Epidemiology
ALS is one of the most common neuromuscular diseases worldwide, and people of all races and ethnic backgrounds are affected. One or two out of 100,000 people develop ALS each year. ALS most commonly strikes people between 40 and 60 years of age, but younger and older people can also develop the disease. Men are affected slightly more often than women.
Although the incidence of ALS is thought to be regionally uniform, there are three regions in the West Pacific where there has in the past been an elevated occurrence of ALS. This seems to be declining in recent decades. The largest is the area of Guam inhabited by the Chamorro people, who have historically had a high incidence (as much as 143 cases per 100,000 people per year) of a condition called Lytico-Bodig disease which is a combination of symptoms similar to ALS, parkinsonism, and dementia. Lytico-Bodig disease has been linked to the consumption of cycad seeds and in particular, the chemical found in cycad seeds, β-methylamino-L-alanine (BMAA). Two more areas of increased incidence are West Papua and the Kii Peninsula of Japan.

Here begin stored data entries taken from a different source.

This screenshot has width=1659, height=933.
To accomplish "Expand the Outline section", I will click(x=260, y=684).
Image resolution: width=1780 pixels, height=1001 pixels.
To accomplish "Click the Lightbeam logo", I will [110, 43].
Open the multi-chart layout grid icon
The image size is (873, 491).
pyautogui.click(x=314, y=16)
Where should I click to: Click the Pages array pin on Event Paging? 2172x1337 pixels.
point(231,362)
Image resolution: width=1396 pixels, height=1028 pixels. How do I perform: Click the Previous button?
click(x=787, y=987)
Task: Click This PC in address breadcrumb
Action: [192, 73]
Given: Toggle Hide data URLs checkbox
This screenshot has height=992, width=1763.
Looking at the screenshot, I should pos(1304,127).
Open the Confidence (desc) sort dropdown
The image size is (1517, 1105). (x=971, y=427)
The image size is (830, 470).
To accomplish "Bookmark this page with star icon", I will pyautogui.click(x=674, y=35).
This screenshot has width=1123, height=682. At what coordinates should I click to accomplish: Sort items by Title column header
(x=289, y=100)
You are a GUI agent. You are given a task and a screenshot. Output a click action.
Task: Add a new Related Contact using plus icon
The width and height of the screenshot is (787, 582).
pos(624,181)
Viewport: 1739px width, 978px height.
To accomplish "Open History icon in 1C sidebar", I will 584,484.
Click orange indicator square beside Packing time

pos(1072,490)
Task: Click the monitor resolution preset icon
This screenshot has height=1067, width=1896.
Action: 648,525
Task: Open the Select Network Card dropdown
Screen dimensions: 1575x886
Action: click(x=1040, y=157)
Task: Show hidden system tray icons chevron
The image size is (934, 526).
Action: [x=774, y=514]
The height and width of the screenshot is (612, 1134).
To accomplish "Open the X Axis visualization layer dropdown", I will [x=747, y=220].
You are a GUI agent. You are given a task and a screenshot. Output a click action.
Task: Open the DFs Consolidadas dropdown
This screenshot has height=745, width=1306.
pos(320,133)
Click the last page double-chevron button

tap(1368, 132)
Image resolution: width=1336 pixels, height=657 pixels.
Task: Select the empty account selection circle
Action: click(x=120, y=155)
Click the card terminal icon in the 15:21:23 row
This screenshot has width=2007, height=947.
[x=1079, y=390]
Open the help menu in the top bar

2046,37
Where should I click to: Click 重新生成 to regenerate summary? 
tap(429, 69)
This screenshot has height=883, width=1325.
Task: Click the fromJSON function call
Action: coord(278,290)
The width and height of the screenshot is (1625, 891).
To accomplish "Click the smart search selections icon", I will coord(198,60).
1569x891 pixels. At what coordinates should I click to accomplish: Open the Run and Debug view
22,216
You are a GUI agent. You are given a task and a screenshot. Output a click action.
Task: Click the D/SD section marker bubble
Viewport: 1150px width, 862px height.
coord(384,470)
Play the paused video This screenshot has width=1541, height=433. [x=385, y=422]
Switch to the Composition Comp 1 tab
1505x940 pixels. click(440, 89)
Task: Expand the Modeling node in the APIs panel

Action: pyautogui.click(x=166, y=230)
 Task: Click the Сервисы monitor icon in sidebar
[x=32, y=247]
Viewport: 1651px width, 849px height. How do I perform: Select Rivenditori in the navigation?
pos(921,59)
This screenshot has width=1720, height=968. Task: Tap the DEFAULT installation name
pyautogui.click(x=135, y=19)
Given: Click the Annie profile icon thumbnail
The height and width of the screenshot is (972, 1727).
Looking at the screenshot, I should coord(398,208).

Although there have been reports of several "clusters" including three American football players from the San Francisco 49ers, more than fifty football players in Italy, three football-playing friends in the south of England, and reports of conjugal (husband and wife) cases in the south of France, these are statistically plausible chance events. Although many authors consider ALS to be caused by a combination of genetic and environmental risk factors, so far the latter have not been firmly identified, other than a higher risk with increasing age.